Wednesday, January 07, 2009

The War Game

The War Game is a 1965 made-for-tv documentary of the future. It is directed by Peter Watkins and explores the beginnings of nuclear war and the aftermath of a Soviet attack on Britain. It won the Academy Award for Documentary Feature in 1966. You can read more about it at the Museum of Broadcast Communications.

It's online here:


Slant Magazine comments on the film's timeliness:
Could it be that his scathing indictment of England's lack of awareness of what would happen during a nuclear attack in The War Game mirrors a global lack of awareness today?

SciFi.com admits it is dated but says that
in a time when punditry plays an ever-increasing part in people's understanding of policy and there's still uncertainty about the state of the world's arsenals, The War Game, as a think piece, can still move audiences to think. And shudder.

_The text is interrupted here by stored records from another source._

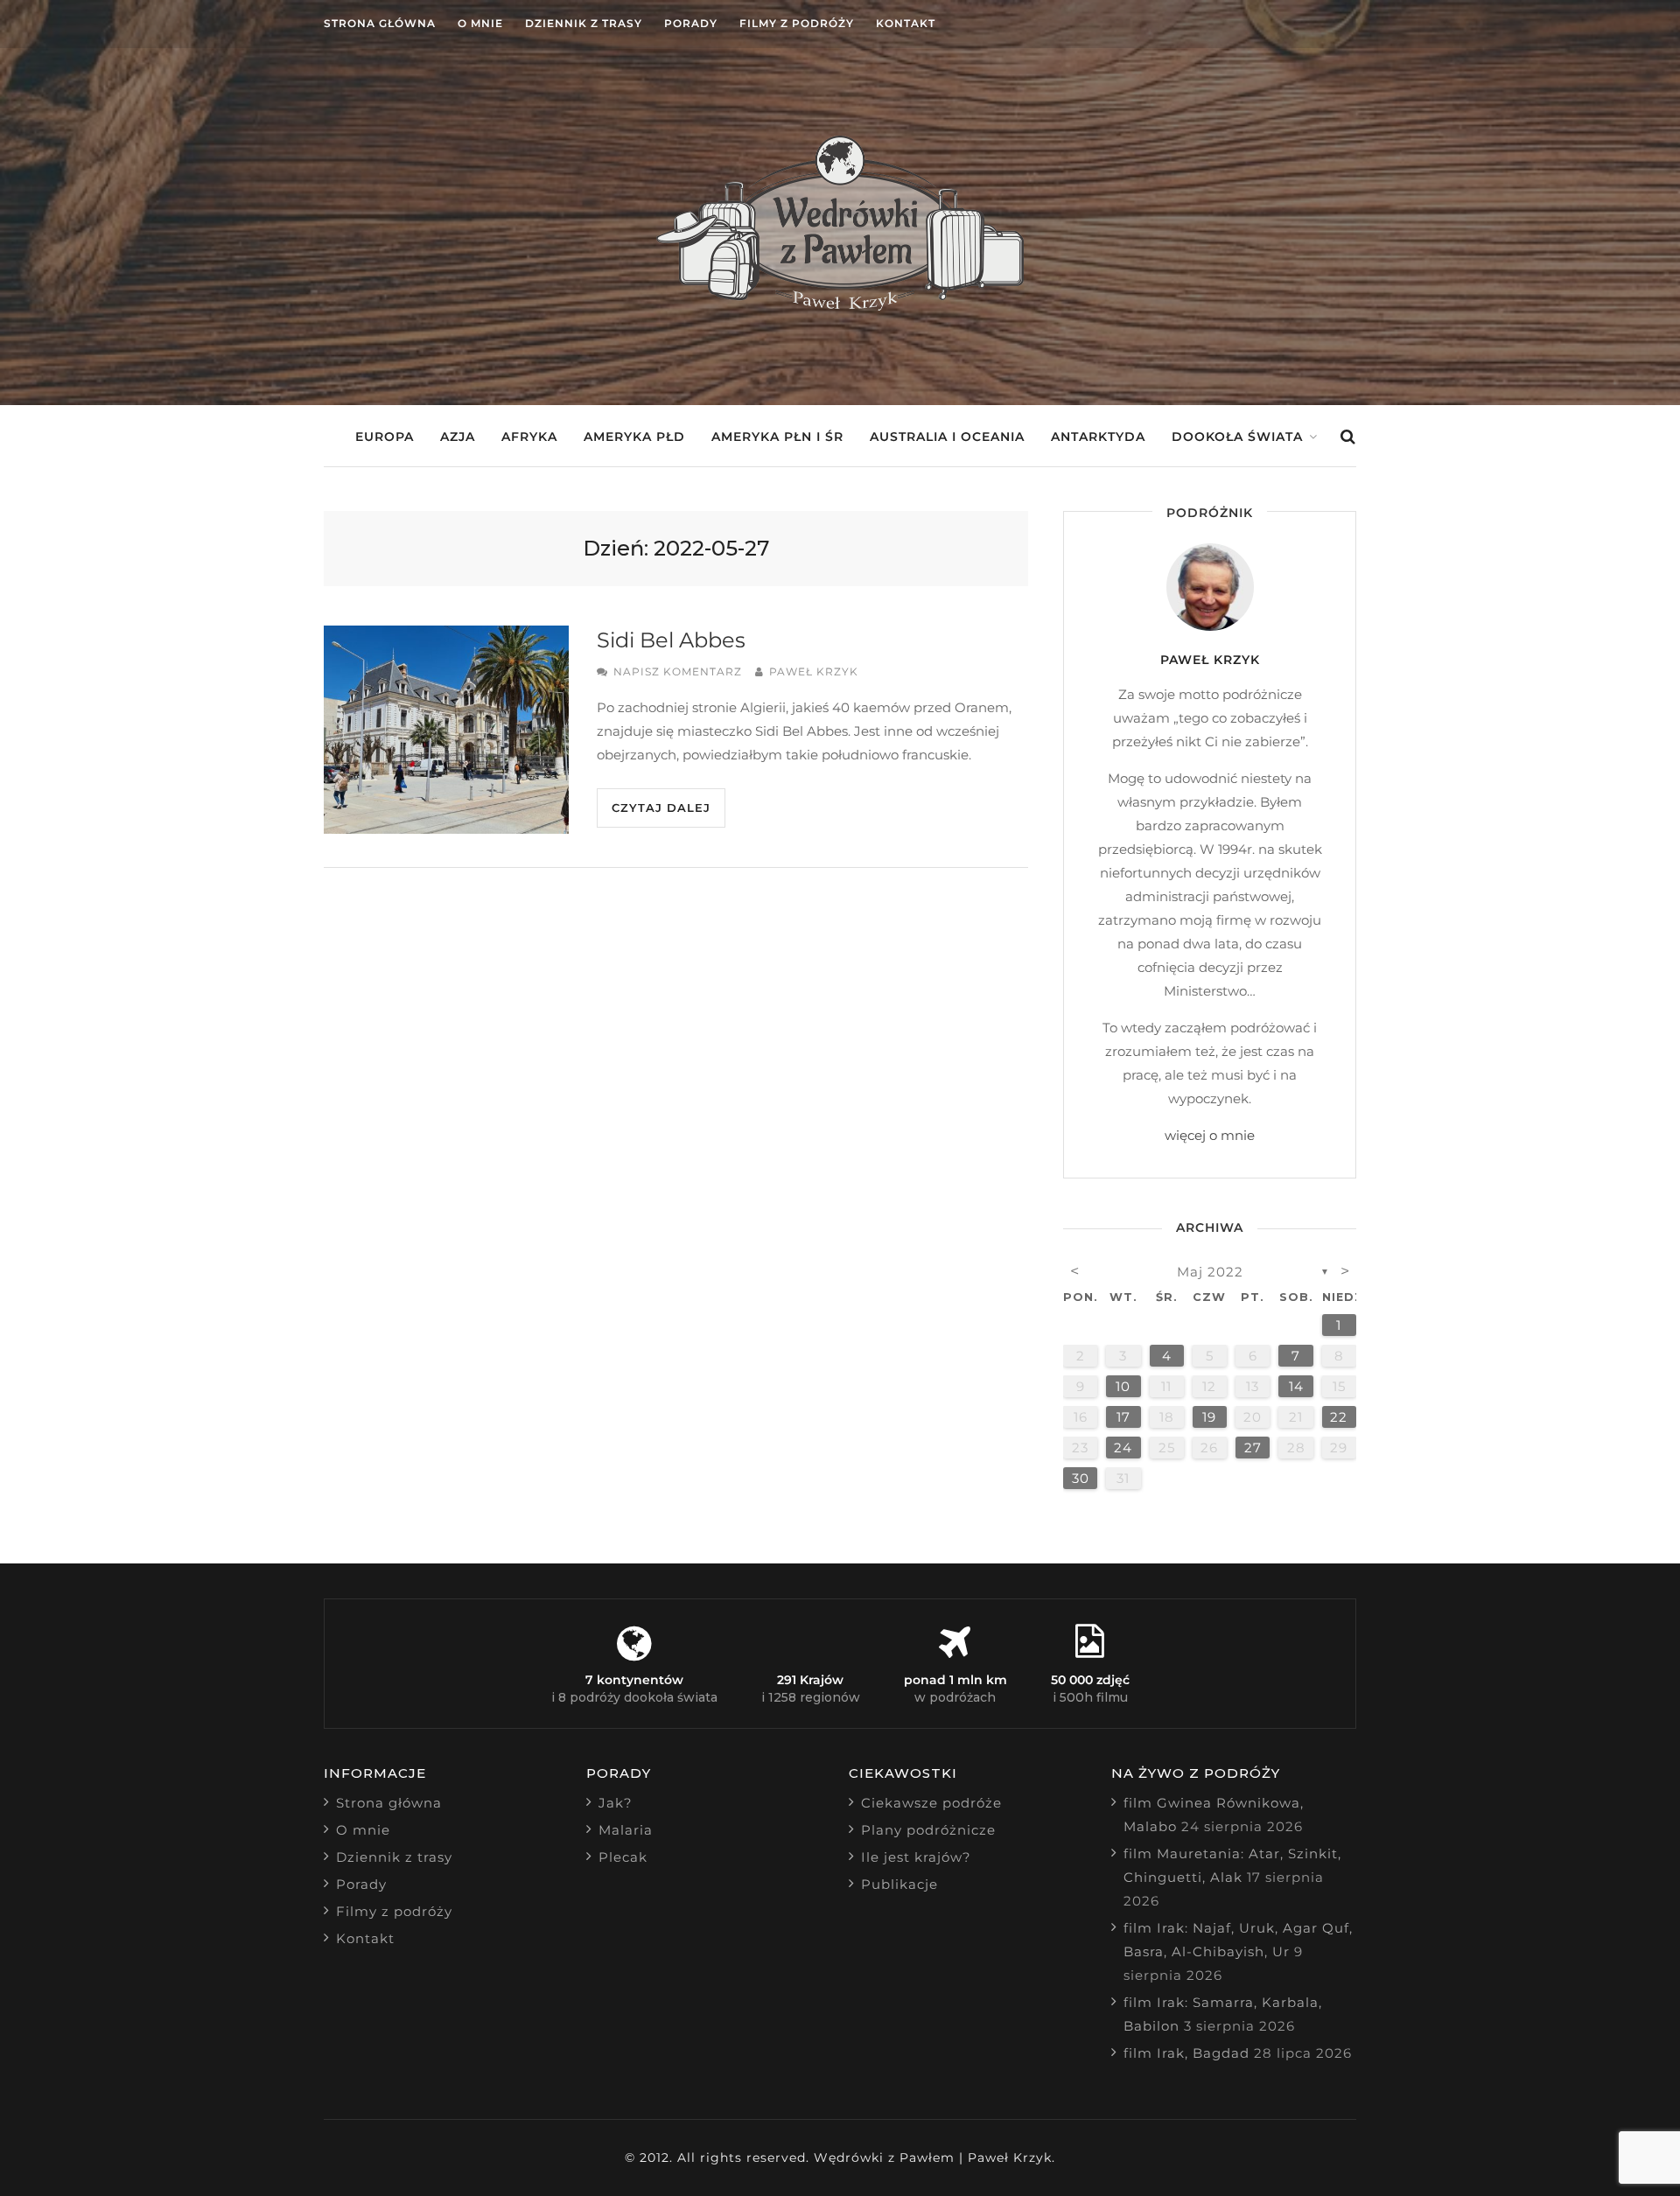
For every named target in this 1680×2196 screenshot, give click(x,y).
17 (1123, 1417)
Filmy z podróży (796, 23)
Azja (457, 436)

Independent Film Quarterly explains some of the film's history:
Despite winning an Academy Award, two BAFTA awards and a prize at the Venice Film Festival, The War Game was suppressed from general viewing in Britain for decades and was rarely viewed in other countries as well. This mainly stems from the horrifying realistic portrayal of the initial damage and aftereffects of a nuclear attack on Great Britain.

The statements of Church officials are sickening. As I watch the movie my stomach tightens and tears come to my eyes. Frightening. No wonder they were afraid to show this film.

Song for Three Soldiers
By
Stephen Vincent Benét


Oh, where are you coming from, soldier, fine soldier,
In your dandy new uniform, all spick and span,
With your helmeted head and the gun on your shoulder,
Where are you coming from, gallant young man?

I come from the war that was yesterday’s trouble,
I come with the bullet still blunt in my breast;
Though long was the battle and bitter the struggle,
Yet I fought with the bravest, I fought with the best.

Oh, where are you coming from, soldier, tall, soldier,
With ray-gun and sun-bomb and everything new,
And a face that might well have been carved from a boulder,
Where are you coming from, now tell me true!

My harness is novel, my uniform other
Than any gay uniform people have seen,
Yet I am your future and I am your brother
And I am the battle that has not yet been.

Oh, where are you coming from, soldier, gaunt soldier,
With weapons beyond any reach of my mind,
With weapons so deadly the world must grow older
And die in its tracks, if it does not turn kind?

Stand out of my way and be silent before me!
For none shall come after me, foeman or friend,
Since the seed of your seed called me out to employ me,
And that was the longest, and that was the end.